Central Garden & Pet eyes recovery with innovation, consumables push and M&A

The company plans to scale back low-margin durables and fuel its cost reduction initiative amid weaker demand.
Recovering sales growth and intensifying cost cuts are the core strategies of Central Garden & Pet to improve performance, according to CFO Brad Smith.
After reporting a 4% drop in net sales in Q3, attributed to weak demand, the Californian company is doubling down on innovation, cost efficiency and M&A opportunities.
“Sales growth is going to be a top priority next year. It’s obviously a very difficult environment. So we’re going to be focusing on building the same kind of muscle in innovation that we’ve built in our cost and simplicity initiative, as well as growing through M&A,” Smith notes during Canaccord Genuity’s 45th Annual Growth Conference.
The durables challenge
Durable goods contributed to the pet segment’s net sales decline for 2 consecutive quarters, driven primarily by the drop in outdoor cushions, pet beds and aquatic products, as well as the company’s decision to exit lower-margin stock-keeping units (SKUs).
Smith linked the trajectory to the decline in pet ownership post-pandemic, which, except for cats, has fallen below pre-pandemic levels.
“The category demand in durables is generally solid when new pet adoption or replenishment is at a normal level. It has declined longer than we expected,” Smith says. “I think we’re getting really close to the bottom of this.”
To address this challenge, the pet supplier sees a sustained demand for cat durables and a potential increase in demand for small dogs, although the latter needs more observation.
At the same time, Central has stepped back in the category by reducing its portfolio and exposure in China, a process Smith says will follow through 2026.
On the other hand, Central plans to “invest heavily” in high-margin consumables businesses as part of an effort to strengthen its product mix.
Cost reductions to rescue profit
The decrease in sales was offset by a series of cost reduction initiatives under the umbrella of the Cost and Simplicity Program implemented by the company in 2023.
The program targets various areas, including procurement, manufacturing, logistics, portfolio management and administrative spending, with a focus on streamlining operations.
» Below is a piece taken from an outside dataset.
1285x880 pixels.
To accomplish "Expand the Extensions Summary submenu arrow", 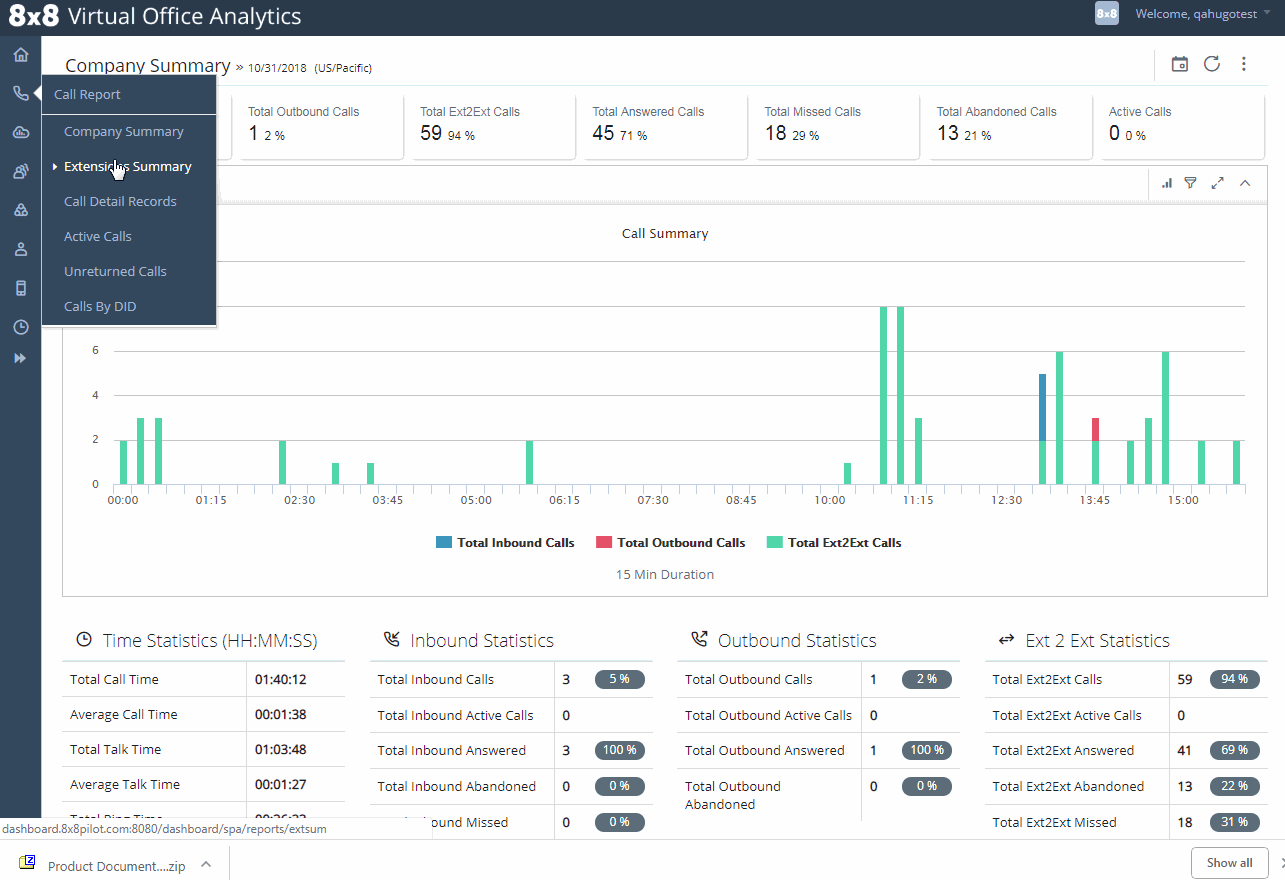I will [x=53, y=166].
According to the CFO, the results are shown in profitability. Central saw a surge in adjusted EBITDA in Q3: it recorded $55 million (€47.3M), rising from $37 million (€31.8M) a year earlier.
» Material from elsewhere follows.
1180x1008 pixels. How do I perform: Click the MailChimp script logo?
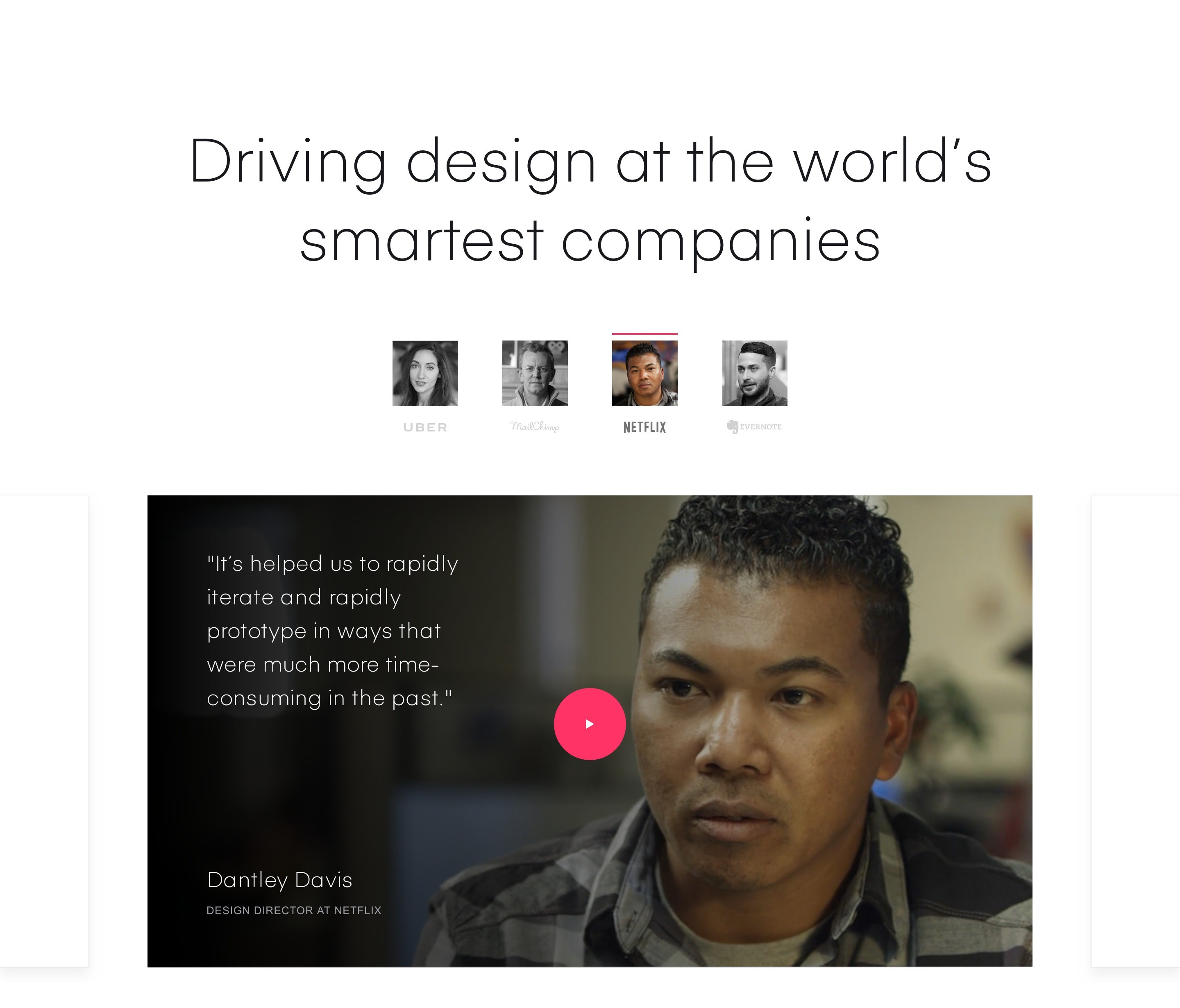click(535, 427)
As part of efforts, Smith says the company has a “pipeline of further cost reduction projects” and expects to see results “in a few years.” As an example, earlier this year, the company closed its pet operations in the UK.
M&As
Mergers and acquisitions will play an important role in the company’s strategy due to the fragmentation of the pet and garden market, which is still composed of small players, Smith notes.
“There’s still a lot of opportunity to further consolidate our businesses and get additional scale benefits. So that will continue to be part of our long-term algorithm.”
Central will focus on high-growth and high-margin consumable businesses, and is particularly keen on bolt-on acquisitions.
In terms of segments, the company sees potential in its cat business, pet supplements, and adjacencies (such as pest control chemicals and products).